Hybrid DC Circuit Breaker Using a SiC‐Semiconductor Module at 1 kA Interruption

Abstract

Hybrid direct current circuit breakers (DCCBs) have become prominent because of their low on‐state power dissipation and small arc erosion compared with conventional semiconductor and mechanical circuit breakers (CBs). After a fault occurs in a DC circuit, the current commutates from the mechanical contacts to the semiconductor devices of the hybrid DCCB, and finally, the current is interrupted by the semiconductor devices. Thus, a low turn‐on voltage or a low on‐state resistance of the devices is needed to reduce the commutation time and power dissipation of the current interruption.

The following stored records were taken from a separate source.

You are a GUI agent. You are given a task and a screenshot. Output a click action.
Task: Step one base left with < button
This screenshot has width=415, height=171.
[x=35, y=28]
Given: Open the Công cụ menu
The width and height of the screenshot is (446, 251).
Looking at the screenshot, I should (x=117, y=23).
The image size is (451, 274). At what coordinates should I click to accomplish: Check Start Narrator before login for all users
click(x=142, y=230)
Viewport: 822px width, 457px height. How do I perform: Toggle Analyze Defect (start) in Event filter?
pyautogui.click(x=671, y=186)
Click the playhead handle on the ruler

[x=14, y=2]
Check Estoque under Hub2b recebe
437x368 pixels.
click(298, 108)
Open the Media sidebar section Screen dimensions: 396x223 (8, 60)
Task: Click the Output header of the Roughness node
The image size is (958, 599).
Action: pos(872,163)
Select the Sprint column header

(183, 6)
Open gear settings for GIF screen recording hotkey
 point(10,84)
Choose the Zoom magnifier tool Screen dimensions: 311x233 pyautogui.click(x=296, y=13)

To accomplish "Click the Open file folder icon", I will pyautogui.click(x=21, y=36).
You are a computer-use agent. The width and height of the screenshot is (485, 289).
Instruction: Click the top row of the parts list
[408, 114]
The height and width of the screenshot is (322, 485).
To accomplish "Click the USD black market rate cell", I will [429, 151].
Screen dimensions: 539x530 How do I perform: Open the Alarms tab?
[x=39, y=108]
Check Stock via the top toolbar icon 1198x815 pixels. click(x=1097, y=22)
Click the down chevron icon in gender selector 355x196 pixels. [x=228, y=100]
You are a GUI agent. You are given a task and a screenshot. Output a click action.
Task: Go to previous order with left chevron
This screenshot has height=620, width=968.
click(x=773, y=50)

This paper presents a comparison of DCCB performances metrics, such as the maximum interruption current, power dissipation, and junction temperature, using a silicon carbide metal‐oxide‐field‐effect transistor (SiC‐MOSFET) and silicon insulated‐gate‐bipolar transistor (Si‐IGBT) module. An interruption of 1.1 kA was achieved in 4.3 ms using the SiC‐MOSFET module of which rated current was 444 A. The junction temperature after the interruption was determined to be 275°C, which exceeded the maximum junction temperature of 175°C. In the case of the Si‐IGBT module of which rated current was 1110 A, the maximum interrupting current was limited to 900 A; however, the maximum junction temperature was 41°C. © 2022 Institute of Electrical Engineers of Japan. Published by Wiley Periodicals LLC.